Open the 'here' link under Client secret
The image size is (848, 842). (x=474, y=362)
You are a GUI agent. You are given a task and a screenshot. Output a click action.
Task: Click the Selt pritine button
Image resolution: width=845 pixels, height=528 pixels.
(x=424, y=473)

..............................

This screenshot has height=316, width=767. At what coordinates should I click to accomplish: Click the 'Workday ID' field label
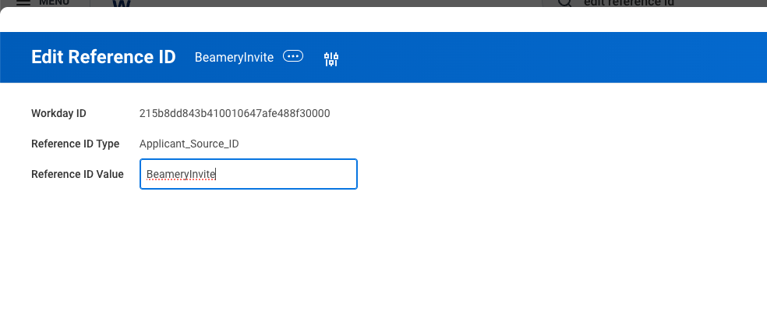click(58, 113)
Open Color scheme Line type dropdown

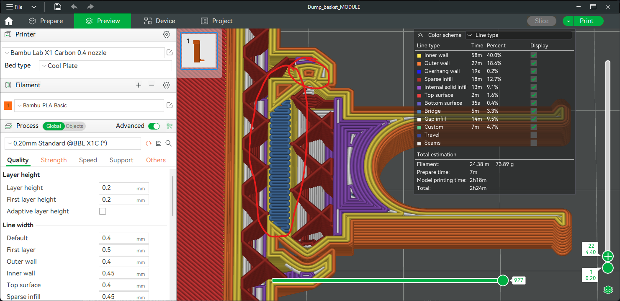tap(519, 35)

..............................

**WORK TASK**
Reproduce verbatim the lines above, from the line with "Open the 'here' link under Client secret" through the line with "Task: Click the Selt pritine button".

**EXERCISE ANSWER**
Open the 'here' link under Client secret
The image size is (848, 842). (x=474, y=362)
You are a GUI agent. You are given a task and a screenshot. Output a click action.
Task: Click the Selt pritine button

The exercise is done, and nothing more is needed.